Your Credit’s Card’s Travel Tax

How much is your credit card charging you when you purchase something in another country? Take a look at this excellent conversion fee chart from Bankrate.com to find out.

If you’re not holding the right card, you’re most likely getting socked for a 3 percent fee every time you use plastic. Look at this as a private tax or just a bank putting its fingers in your pocket, but the result is the same. On top of the money they are making from merchant charges and currency exchange profits, they are slapping you with an extra charge just to grab another piece of every transaction.

I mostly use my American Express since, hey, 2 percent beats 3 percent and I like their mileage earnings deal. But I finally broke down and applied for a Capital One credit card yesterday.

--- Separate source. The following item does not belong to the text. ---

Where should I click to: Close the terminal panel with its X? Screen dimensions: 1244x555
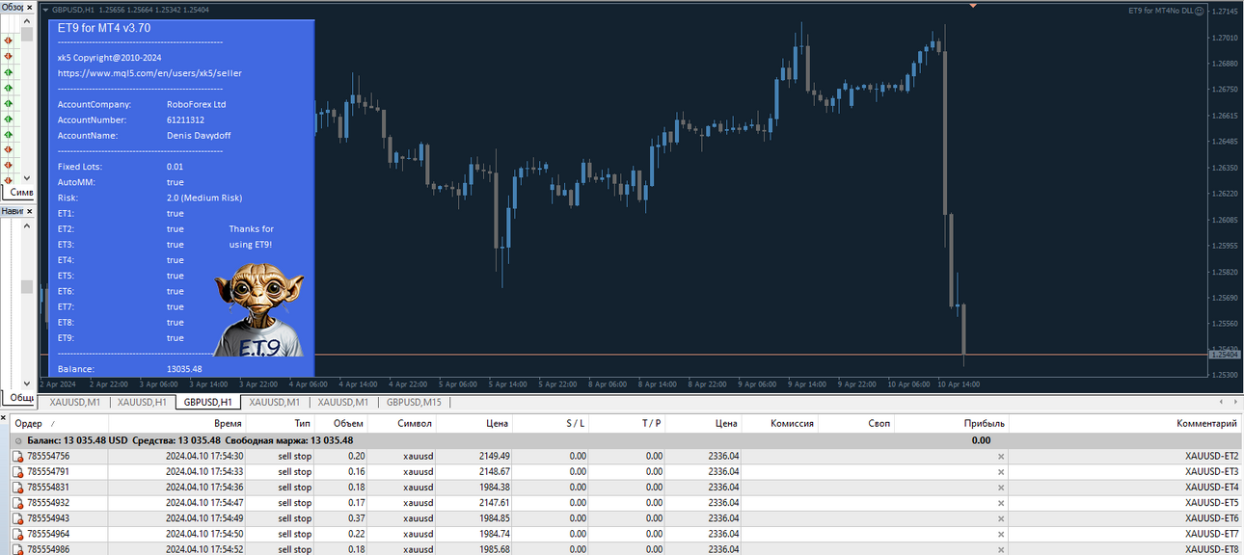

I figured out that I charge between $2K and $3K a year outside my home country, which even at 2 percent translates to between $40 and $60 annually. That’ll buy at least 10 street food meals or enough Mexican beers to leave me legless for several weekends. So I’m done. Time to get back to zero.

Comments
  1. Shreesh Taskar

    Hi Tim,

    I am going through this very SAME process myself. I noticed that CapitalOne had several options – do you know which one is the best for International Travel?

  2. tim

    I think the same policy applies to all of them and their rewards program (which is a whole other subject) is uniform. Bankrate.com (linked above) is a great resource for this kind of research though, with lots of comments from users.

  3. Lyndel Liming

    This is a real eye-opener. I had a Capital One account some time back and closed it for some reason (not a bad one). I guess I will have to re-apply.